Why it feels compelling: Vibes build identity and belonging. Agreeing or disagreeing becomes a way to signal who you are and what group you’re part of—often more powerfully than any statistic.

👉 Order Claim Tells the audience what to think, believe, or do.

Example: “You need to watch this.” / “Don’t trust this brand.” / “Stop eating meat.”
Why it feels compelling: Orders cut through uncertainty. Urgent or moral language (“now,” “must,” “it’s your responsibility”) can feel like common sense, nudging us to act before we slow down and reflect.

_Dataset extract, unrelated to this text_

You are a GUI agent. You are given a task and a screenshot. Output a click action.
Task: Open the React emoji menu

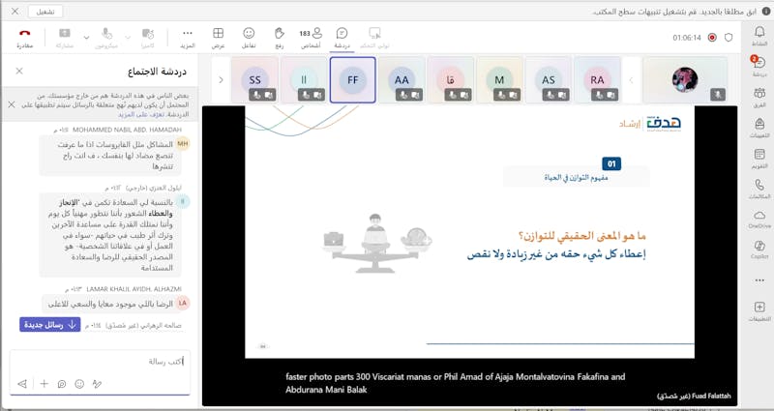pyautogui.click(x=249, y=37)
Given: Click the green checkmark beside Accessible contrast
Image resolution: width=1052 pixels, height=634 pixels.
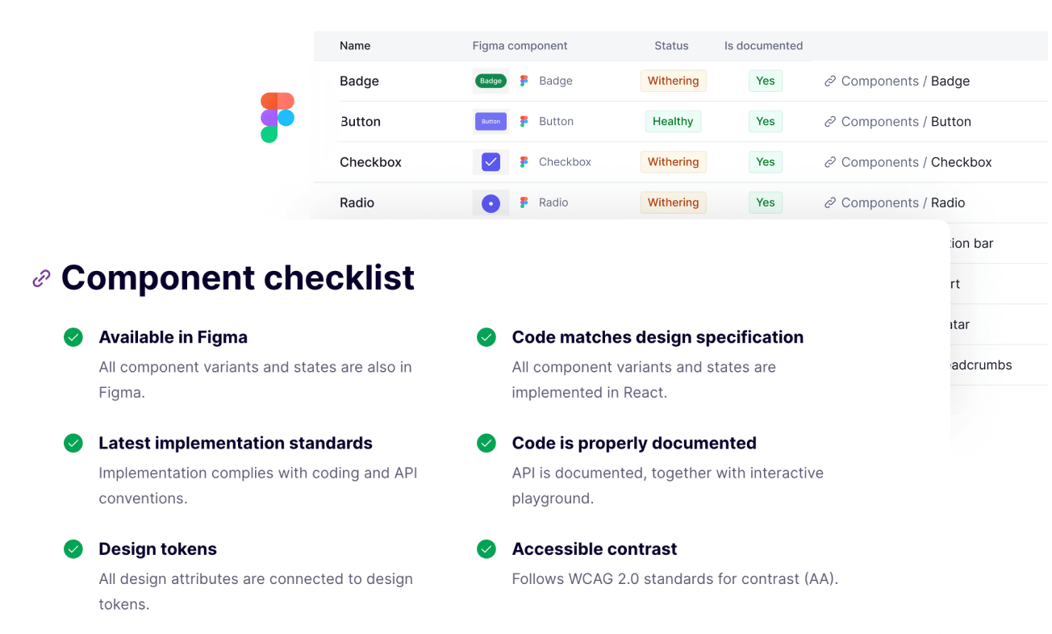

When we’re scrolling quickly, these claims can blur together. Name the Claim reduces the blur just enough for players to ask: Is this reporting, explaining, judging, or directing?

The next step, of course, is to consider what evidence, if any, is there to support the claim and potentially using AI tools and strategies to evaluate the evidence.

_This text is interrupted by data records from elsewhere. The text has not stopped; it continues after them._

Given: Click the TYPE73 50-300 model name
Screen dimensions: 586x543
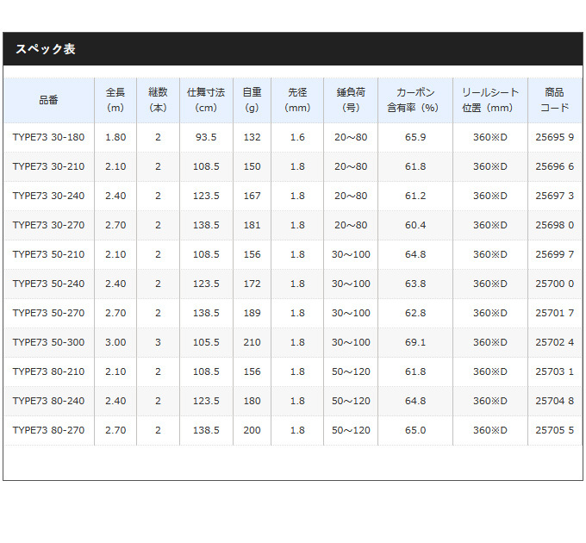Looking at the screenshot, I should [48, 342].
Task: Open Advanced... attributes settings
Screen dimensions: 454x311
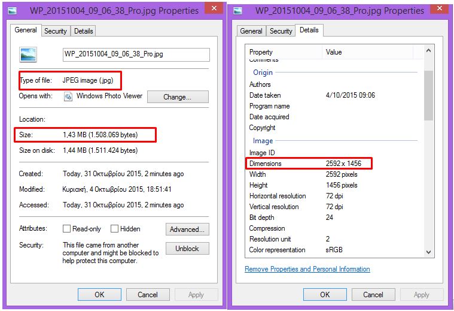Action: click(x=187, y=229)
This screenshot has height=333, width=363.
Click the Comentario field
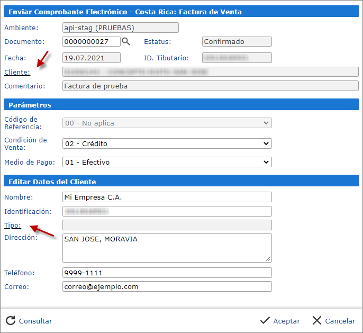(x=210, y=86)
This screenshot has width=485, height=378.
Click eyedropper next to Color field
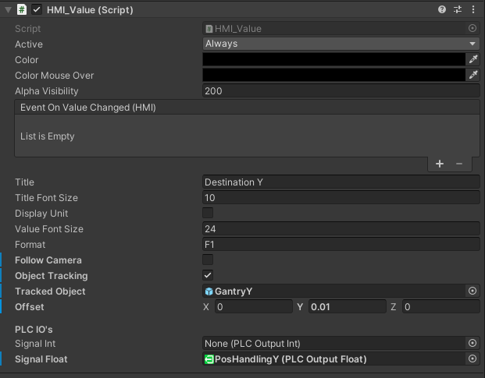click(x=473, y=59)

📊 Research Insight: Why This Practice Matters

There is no scarcity of research in digital literacy and misinformation showing that young people, despite growing up online, often struggle to spot misleading or manipulative content—and that repeated, active practice (not one-off lessons) is key for building durable critical thinking habits.

Name the Claim is designed as that kind of workout: short reps, immediate feedback, and lots of chances to practice labeling claims in context. Over time, that recognition can become automatic, helping students pause before sharing, ask better questions about evidence, and hold “vibes” and “orders” more lightly.

🌊 Ready to Practice?

Instead of teaching “Is this true?”, effective approaches help learners first ask, “What kind of thing am I looking at—and what kind of evidence should I expect for this?”

As you scroll through digital content this work, social media or not, play your own version of “Name the claim.” Which of the 4 claims are populating your feed the most?

Connect & Share!

“Name the Claim” is just one of the games we’re building to help young people practice critical thinking inside their real media environments, not just in worksheets or one-off lessons.

If you’re at a middle or high school, college or university and would like to pilot these games with your students, I’d love to hear from you—just reply to this newsletter or contact me at [email protected] 

And stay tuned as this game and others roll out on the Twella learning platform—and as we keep finding new ways to turn everyday scrolling into everyday critical thinking practice.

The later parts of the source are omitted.